* _To-do item_: Please copy out every one of the records below word for word, keeping each line as it stands.

* _Data for this exercise_:
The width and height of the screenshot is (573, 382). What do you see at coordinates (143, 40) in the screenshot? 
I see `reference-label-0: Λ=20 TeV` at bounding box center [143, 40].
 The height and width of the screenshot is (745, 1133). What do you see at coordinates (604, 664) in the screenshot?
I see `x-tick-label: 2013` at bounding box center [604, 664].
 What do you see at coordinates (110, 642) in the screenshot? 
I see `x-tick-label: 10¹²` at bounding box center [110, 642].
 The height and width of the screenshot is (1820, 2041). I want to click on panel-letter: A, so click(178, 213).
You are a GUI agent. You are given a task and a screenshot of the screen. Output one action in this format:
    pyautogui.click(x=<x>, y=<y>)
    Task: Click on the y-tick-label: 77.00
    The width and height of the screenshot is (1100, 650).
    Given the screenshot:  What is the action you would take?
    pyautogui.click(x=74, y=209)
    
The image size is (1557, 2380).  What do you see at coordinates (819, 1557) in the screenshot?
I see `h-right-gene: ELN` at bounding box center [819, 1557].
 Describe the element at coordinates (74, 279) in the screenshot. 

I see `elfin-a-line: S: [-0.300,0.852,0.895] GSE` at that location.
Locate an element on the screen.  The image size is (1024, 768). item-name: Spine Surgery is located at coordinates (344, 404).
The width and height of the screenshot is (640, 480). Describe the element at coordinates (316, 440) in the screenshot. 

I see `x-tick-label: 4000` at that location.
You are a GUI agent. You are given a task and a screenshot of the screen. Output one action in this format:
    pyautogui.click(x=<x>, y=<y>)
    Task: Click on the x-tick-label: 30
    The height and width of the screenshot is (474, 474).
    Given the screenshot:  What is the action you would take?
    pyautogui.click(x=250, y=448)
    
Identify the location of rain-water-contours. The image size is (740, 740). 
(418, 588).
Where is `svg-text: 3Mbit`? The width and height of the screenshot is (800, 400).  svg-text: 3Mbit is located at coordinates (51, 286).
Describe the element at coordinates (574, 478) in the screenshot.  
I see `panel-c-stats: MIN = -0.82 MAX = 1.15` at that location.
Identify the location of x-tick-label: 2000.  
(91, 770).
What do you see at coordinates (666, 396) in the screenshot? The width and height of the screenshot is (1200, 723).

* _Answer to the exercise_:
The width and height of the screenshot is (573, 382). What do you see at coordinates (143, 40) in the screenshot? 
I see `reference-label-0: Λ=20 TeV` at bounding box center [143, 40].
 The height and width of the screenshot is (745, 1133). What do you see at coordinates (604, 664) in the screenshot?
I see `x-tick-label: 2013` at bounding box center [604, 664].
 What do you see at coordinates (110, 642) in the screenshot? 
I see `x-tick-label: 10¹²` at bounding box center [110, 642].
 The height and width of the screenshot is (1820, 2041). I want to click on panel-letter: A, so click(178, 213).
You are a GUI agent. You are given a task and a screenshot of the screen. Output one action in this format:
    pyautogui.click(x=<x>, y=<y>)
    Task: Click on the y-tick-label: 77.00
    The width and height of the screenshot is (1100, 650).
    Given the screenshot:  What is the action you would take?
    pyautogui.click(x=74, y=209)
    
The image size is (1557, 2380).  What do you see at coordinates (819, 1557) in the screenshot?
I see `h-right-gene: ELN` at bounding box center [819, 1557].
 Describe the element at coordinates (74, 279) in the screenshot. 

I see `elfin-a-line: S: [-0.300,0.852,0.895] GSE` at that location.
Locate an element on the screen.  The image size is (1024, 768). item-name: Spine Surgery is located at coordinates (344, 404).
The width and height of the screenshot is (640, 480). Describe the element at coordinates (316, 440) in the screenshot. 

I see `x-tick-label: 4000` at that location.
You are a GUI agent. You are given a task and a screenshot of the screen. Output one action in this format:
    pyautogui.click(x=<x>, y=<y>)
    Task: Click on the x-tick-label: 30
    The height and width of the screenshot is (474, 474).
    Given the screenshot:  What is the action you would take?
    pyautogui.click(x=250, y=448)
    
Identify the location of rain-water-contours. The image size is (740, 740). 
(418, 588).
Where is `svg-text: 3Mbit`? The width and height of the screenshot is (800, 400).  svg-text: 3Mbit is located at coordinates (51, 286).
Describe the element at coordinates (574, 478) in the screenshot.  
I see `panel-c-stats: MIN = -0.82 MAX = 1.15` at that location.
Identify the location of x-tick-label: 2000.  
(91, 770).
What do you see at coordinates (666, 396) in the screenshot? The width and height of the screenshot is (1200, 723).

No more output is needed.